By Megan Willome 15 Comments


Thank You Notes is a monthly prompt that focuses on expressing our thanks to a particular person, place, or thing — in poems, paragraphs, or pictures. This month we’re crafting thank you’s to notepads.

I keep a notepad in the kitchen by the phone charger/speaker dock. Sometimes I make notes to myself (“finish JC & send”), and sometimes I leave a note for loved ones (“At yoga. Love, Mom”). Most of my notepads come from the Children’s Art Project of the MD Anderson Cancer Center. On what do you write notes? What do you write? Do you use a particular color of pen or do you need the security of an eraser?

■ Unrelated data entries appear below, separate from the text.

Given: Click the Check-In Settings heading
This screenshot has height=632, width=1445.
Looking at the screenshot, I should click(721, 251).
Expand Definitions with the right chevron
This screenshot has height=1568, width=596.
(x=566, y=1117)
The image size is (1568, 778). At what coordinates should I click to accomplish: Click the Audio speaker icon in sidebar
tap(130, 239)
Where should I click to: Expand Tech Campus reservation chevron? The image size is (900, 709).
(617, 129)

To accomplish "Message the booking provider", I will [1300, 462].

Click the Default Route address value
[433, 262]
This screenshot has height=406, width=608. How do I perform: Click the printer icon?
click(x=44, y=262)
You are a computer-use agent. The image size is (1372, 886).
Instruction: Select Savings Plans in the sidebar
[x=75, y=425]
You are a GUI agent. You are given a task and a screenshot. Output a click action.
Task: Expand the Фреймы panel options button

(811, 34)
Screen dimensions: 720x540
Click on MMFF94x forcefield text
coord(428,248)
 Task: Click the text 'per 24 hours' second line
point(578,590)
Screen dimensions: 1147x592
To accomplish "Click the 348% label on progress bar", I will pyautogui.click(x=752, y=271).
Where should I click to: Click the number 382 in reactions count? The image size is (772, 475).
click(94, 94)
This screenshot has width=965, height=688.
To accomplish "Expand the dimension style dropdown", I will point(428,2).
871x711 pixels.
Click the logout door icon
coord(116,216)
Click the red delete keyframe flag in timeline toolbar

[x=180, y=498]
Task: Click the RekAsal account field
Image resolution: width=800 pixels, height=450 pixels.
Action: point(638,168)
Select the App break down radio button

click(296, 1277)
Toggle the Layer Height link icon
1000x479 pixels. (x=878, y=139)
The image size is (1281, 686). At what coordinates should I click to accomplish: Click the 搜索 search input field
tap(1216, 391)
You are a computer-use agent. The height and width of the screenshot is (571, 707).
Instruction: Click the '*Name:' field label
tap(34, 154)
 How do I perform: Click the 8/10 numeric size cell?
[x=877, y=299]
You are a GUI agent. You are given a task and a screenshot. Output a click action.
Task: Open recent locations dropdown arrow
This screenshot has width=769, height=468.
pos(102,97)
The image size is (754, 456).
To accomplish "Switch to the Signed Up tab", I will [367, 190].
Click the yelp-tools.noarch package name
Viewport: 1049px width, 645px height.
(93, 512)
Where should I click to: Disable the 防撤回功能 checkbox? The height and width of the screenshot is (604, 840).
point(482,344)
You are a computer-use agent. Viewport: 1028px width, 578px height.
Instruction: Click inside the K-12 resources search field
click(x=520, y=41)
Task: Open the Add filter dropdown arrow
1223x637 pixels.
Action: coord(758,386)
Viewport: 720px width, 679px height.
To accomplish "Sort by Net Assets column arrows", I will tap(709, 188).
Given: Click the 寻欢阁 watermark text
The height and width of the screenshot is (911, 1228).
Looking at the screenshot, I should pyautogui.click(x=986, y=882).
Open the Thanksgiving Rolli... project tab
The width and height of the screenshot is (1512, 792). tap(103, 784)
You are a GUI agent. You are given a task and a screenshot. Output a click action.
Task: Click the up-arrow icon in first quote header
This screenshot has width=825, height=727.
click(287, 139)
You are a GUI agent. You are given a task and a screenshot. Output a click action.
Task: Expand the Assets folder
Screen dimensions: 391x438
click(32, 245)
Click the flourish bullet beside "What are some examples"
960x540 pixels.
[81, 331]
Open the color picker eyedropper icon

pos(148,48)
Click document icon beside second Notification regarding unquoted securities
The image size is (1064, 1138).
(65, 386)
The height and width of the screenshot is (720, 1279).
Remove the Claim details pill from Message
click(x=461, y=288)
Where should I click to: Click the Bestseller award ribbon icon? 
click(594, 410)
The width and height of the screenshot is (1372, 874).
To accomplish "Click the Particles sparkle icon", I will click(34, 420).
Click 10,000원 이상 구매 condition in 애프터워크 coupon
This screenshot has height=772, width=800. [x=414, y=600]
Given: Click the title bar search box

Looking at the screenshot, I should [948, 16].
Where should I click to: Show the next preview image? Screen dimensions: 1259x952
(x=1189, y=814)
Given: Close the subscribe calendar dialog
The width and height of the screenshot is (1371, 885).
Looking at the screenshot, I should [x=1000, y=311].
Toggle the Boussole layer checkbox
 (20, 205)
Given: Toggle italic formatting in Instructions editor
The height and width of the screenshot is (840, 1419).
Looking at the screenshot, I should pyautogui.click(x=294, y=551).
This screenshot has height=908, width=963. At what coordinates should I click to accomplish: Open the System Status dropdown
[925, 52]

Prompt Guidelines and Options

1. Be specific. Think nouns instead of adjectives. If you are crafting a pictorial thanks, show us something unusual or intriguing that we might not have otherwise noticed if we hadn’t seen your picture.

2. Consider fitting the form of your poem, paragraph, or picture to mirror the nature of the person, place, or thing to which you are expressing thanks. A sonnet is different from a villanelle, for instance. Maybe one would be more fitting than the other.

3. Consider playing Taboo and try writing without using the words and phrases thanks, thank you, gratitude, or grateful.

4. Consider doing a little research about your subject: its history, associated words (and their etymologies), music, art, sculpture, architecture, fashion, science, and so on. Look for unusual details.

That’s it! We look forward to your creative thank you notes.

 

Photo by Erich Ferdinand, Creative Commons, via Flickr. Post by Megan Willome, author of The Joy of Poetry.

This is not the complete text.